MND affects more than 5,000 adults in the UK at any one time and affects the nerves in the brain and spinal cord that help tell your muscles what to do.
For someone who has MND, the messages from these nerves gradually stop reaching the muscles which leads them to weaken, stiffen and waste, which can affect how you walk, talk, eat, drink and breathe.
MND is a life-shortening illness and there is no cure. Although the disease will progress, symptoms can be managed to help achieve the best possible quality of life and that’s why it’s essential people with the illness are supported by the right healthcare professionals to help them live well for as long as possible.
Jeremy Lune, chief executive at Prospect Hospice, said: “For some tie now, MND patients have lacked the care in this area that they deserve and we’ve worked with the MND Association to ensure we can provide a support service to these patients to ensure they live well and are cared by dedicated specialist professionals at the end of their life.
“The reality of this new service from Prospect Hospice is that those with MND and their carers will benefit from one point of specialist contact to oversee their care and care planning, helping to enable a smooth transition to hospice care if this is needed.”
To provide this role for local people, the hospice has worked in partnership with the MND Association and the NHS, and the three organisations will continue to work closely to support this essential work.
“MND is extremely complex and requires several healthcare professionals to support a person as the disease progresses. This new role means people can spend time living their life and making memories with their families, rather than feeling the burden of organising a huge number of appointments.
We’re incredibly grateful to be working with Prospect Hospice and the NHS and we are delighted to welcome Dorinda into the role,” said Chris Bennett, head of regional care partnerships at the MND Association.
Patient Dale Rose and Dorinda Moffatt
One of those who has already benefitted from the expert care in this area is Clare Rose whose husband Dale died recently after living with MND for five years. Clare said: “When Dale was first diagnosed, we had no one who understood or had good knowledge about MND. A lot of other health care professionals did not really understand the disease.
It is so reassuring to have someone to go to. Dorinda at the hospice is our first point of contact to go to for any problems. She brings everything together, answers any questions and we have confidence in her and her ongoing support.”
Dorinda Moffatt, the hospice’s dedicated MND and neurorespiratory specialist practitioner, will lead this new team and brings with her a wealth of respiratory practitioner experience to the role, having worked in this area of work for over 13 years.

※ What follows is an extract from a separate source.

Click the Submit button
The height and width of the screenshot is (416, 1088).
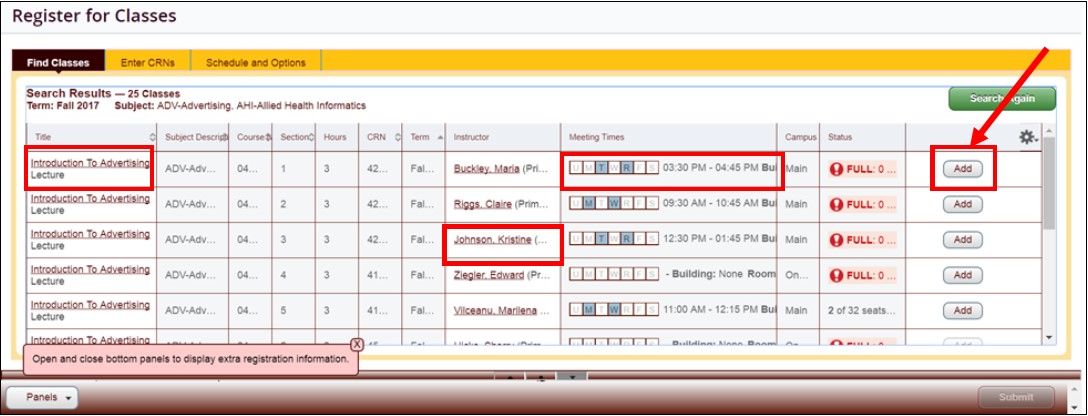point(1015,396)
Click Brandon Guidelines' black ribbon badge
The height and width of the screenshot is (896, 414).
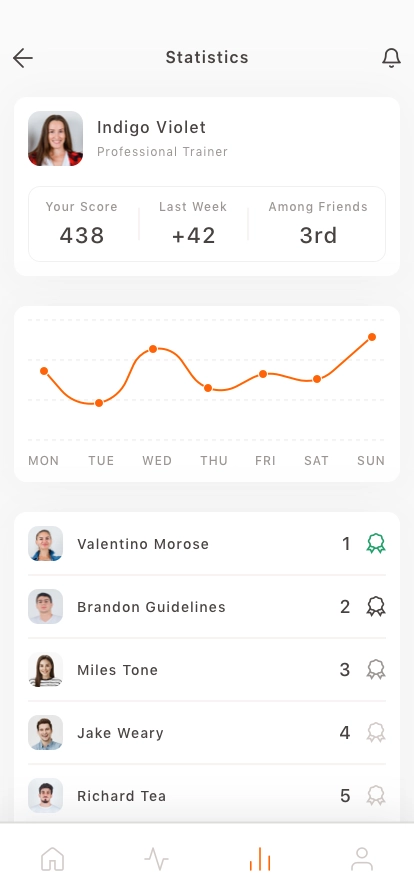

Upon her appointment to the role, Dorinda said; “I am delighted to be taking on this role supporting people and their families living with MND. I am looking forward to the challenge of developing the service and working in partnership with my colleagues across the Swindon area.
My father died from MND so I understand on both a personal and professional level the importance of helping people live well with MND and I look forward to working with patients and their families so they can make every day count”.
cover photo: The Prospect Hospice and MND Association team celebrating the launch of this new support for local people
About Prospect Hospice
Prospect Hospice is a charity providing end-of-life care to people 24 hours a day, seven days a week, and has been rated ‘Outstanding’ by the Care Quality Commission. The hospice provides all its services free of charge to patients and this is made possible thanks to generous donations from the community it serves which raises 75% of the £7.5million it costs each year to operate.
Patient support in delivered in a variety of ways, tailored to the needs of the individual. Specialist teams provide clinical, emotional and practical support to patients and their families delivered at the hospice in Wroughton, Swindon, and in people’s homes.
Prospect Hospice was founded in 1980 and serves a community of more than 300,000 people in Swindon and north east Wiltshire, including Royal Wootton Bassett, Marlborough and Pewsey, plus Lechlade and Fairford in Gloucestershire.
About the MND Association
The MND Association focuses on improving access to care, research and campaigning for those people living with or affected by MND in England, Wales and Northern Ireland. The MND Association is a Registered Charity: No 294354.
About motor neurone disease (MND):
- MND is a fatal, rapidly progressing disease that affects the brain and spinal cord.
- It attacks the nerves that control movement so muscles no longer work. MND does not usually affect the senses such as sight, sound, feeling etc.
- It can leave people locked in a failing body, unable to move, talk and eventually breathe.
- Over 80% of people with MND experience changes to their speech, which may become slurred or quieter. Some people lose their ability to speak entirely.
- It affects people from all communities.
- Around 50% of people with MND experience some form of cognitive change while living with the disease. This can affect their thinking or behaviour. This percentage rises to around 80% for people who are in the advanced stages of the disease.
- It kills a third of people within a year and more than half within two years of diagnosis.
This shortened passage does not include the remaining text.